How to complete this task: Give the lines again, unchanged, starting with the line containing "[region] (180, 2239)" and ending with the last line of the data below.

Input data:
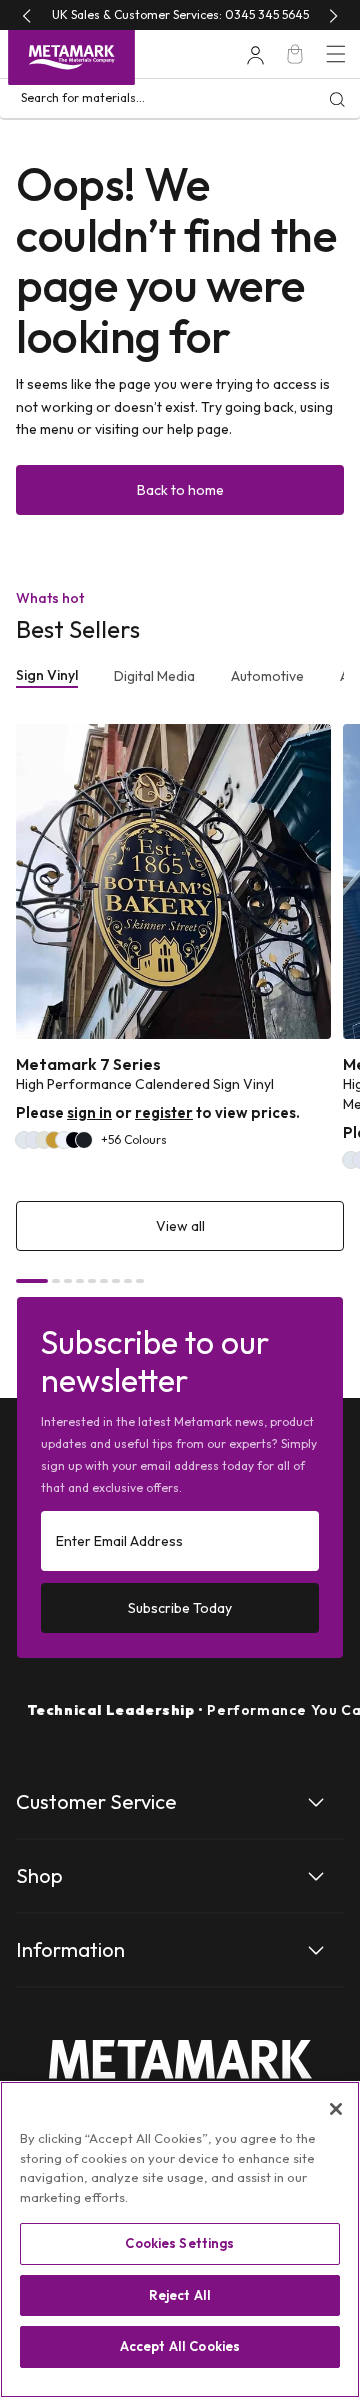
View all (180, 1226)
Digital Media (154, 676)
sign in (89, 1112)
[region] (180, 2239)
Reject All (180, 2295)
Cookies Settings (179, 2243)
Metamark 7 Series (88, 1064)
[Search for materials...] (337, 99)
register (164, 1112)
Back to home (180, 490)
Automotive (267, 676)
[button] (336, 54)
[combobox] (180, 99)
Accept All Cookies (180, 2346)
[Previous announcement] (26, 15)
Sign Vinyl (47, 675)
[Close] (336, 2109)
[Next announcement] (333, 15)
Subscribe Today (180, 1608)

Solution to the exercise:
[region] (180, 2239)
Reject All (180, 2295)
Cookies Settings (179, 2243)
Metamark 7 Series (88, 1064)
[Search for materials...] (337, 99)
register (164, 1112)
Back to home (180, 490)
Automotive (267, 676)
[button] (336, 54)
[combobox] (180, 99)
Accept All Cookies (180, 2346)
[Previous announcement] (26, 15)
Sign Vinyl (47, 675)
[Close] (336, 2109)
[Next announcement] (333, 15)
Subscribe Today (180, 1608)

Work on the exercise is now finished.